→ **Dokumentabschnitt**:
Haftung des Marketplace-Händlers für Fehler von Amazon
Das Landgericht Bochum hat durch Urteil vom 26.11.2014 einen unter dem Aktenzeichen I-13 O 129/14 geführten Rechtsstreit entschieden. Die Streitparteien waren Internet-Händler, die Uhren auf verschiedenen Online-Plattformen angeboten hatten. Der Beklagte bot seine Uhren auf der Amazon-Internet-Plattform an. Die Klägerin nutzte dafür die eBay-Internet-Plattform und betrieb einen eigenen Online-Shop.
Die Klägerin hatte bei einem konkreten Uhren-Angebot des Beklagten einen Verstoß gegen wettbewerbsrechtliche Pflichten festgestellt. Die Uhr „Case Collection unisex Armbanduhr Multi Task Gear“ war vom Beklagten zu einem Kaufpreis von 89,90 € angeboten worden. Dieser Kaufpreis entsprach tatsächlich der unverbindlichen Preisempfehlung des Herstellers. Auf der Internet-Handelsplattform von Amazon wurde der Preis jedoch als Sonderangebot dargestellt. Der vom Hersteller empfohlene Verkaufspreis wurde zu diesem Zweck unrichtig mit „130 €“ angegeben. Der Beklagte erklärte, dass die Angabe der „unverbindlichen Preisempfehlung“ nicht von ihm gemacht worden sei, sondern vom Plattformbetreiber Amazon aufgrund einer generell erteilten Erlaubnis zur Abänderung von eingestellten Angeboten nachträglich hinzugefügt worden wäre. Die Abgabe einer solchen Erklärung werde von allen Nutzern verlangt.

→ **Datenzeilen**:
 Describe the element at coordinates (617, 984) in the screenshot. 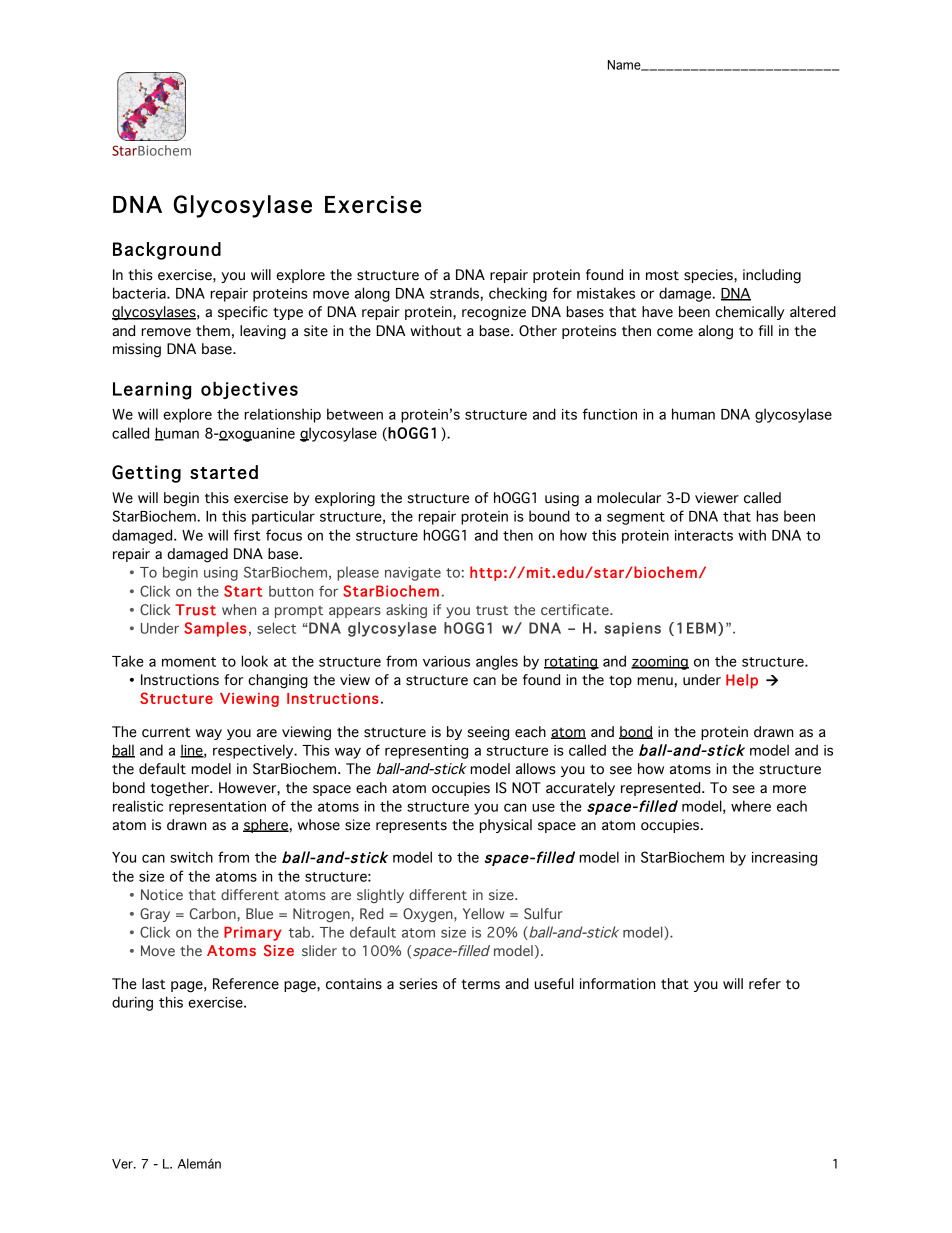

→ **Aufgabenstellung A**: Gib aus dem Dokumentabschnitt alles von „Die Klägerin hatte“ bis hinunter zu „allen Nutzern verlangt.“ erneut wieder und tausche dabei „Sonderangebot“ gegen „Aktionsangebot“ aus.
→ **Aufgabenstellung B**: Zu welchem Kaufpreis bot der Beklagte die Uhr laut Dokumentabschnitt an?
→ **Aufgabenstellung C**: Führe den Text über die Haftung des Marketplace-Händlers für Fehler von Amazon im Anschluss an seinen letzten Satz weiter.

→ **Schriftliche Antwort A**:
Die Klägerin hatte bei einem konkreten Uhren-Angebot des Beklagten einen Verstoß gegen wettbewerbsrechtliche Pflichten festgestellt. Die Uhr „Case Collection unisex Armbanduhr Multi Task Gear“ war vom Beklagten zu einem Kaufpreis von 89,90 € angeboten worden. Dieser Kaufpreis entsprach tatsächlich der unverbindlichen Preisempfehlung des Herstellers. Auf der Internet-Handelsplattform von Amazon wurde der Preis jedoch als Aktionsangebot dargestellt. Der vom Hersteller empfohlene Verkaufspreis wurde zu diesem Zweck unrichtig mit „130 €“ angegeben. Der Beklagte erklärte, dass die Angabe der „unverbindlichen Preisempfehlung“ nicht von ihm gemacht worden sei, sondern vom Plattformbetreiber Amazon aufgrund einer generell erteilten Erlaubnis zur Abänderung von eingestellten Angeboten nachträglich hinzugefügt worden wäre. Die Abgabe einer solchen Erklärung werde von allen Nutzern verlangt.

→ **Schriftliche Antwort B**: 89,90 €

→ **Schriftliche Antwort C**:
Die Klägerin ließ dem Beklagten eine Abmahnung zukommen. Der Beklagte leistete auf die dabei geltend gemachten Forderungen eine Zahlung in Höhe von 300,-- € und gab die verlangte strafbewehrte Unterlassungserklärung der Klägerin gegenüber ab. Die Klägerin reichte daraufhin Klage bei dem zuständigen Landgericht Bochum mit dem Ziel ein, vom Beklagten eine weitere Zahlung von 891,40 € nebst Zinsen zu erlangen. Nach Angaben der Klägerin handelte es sich dabei um die vollständigen Kosten der Abmahnung, die sie an einem Gegenstandswert von 30.000 € berechnet hatte.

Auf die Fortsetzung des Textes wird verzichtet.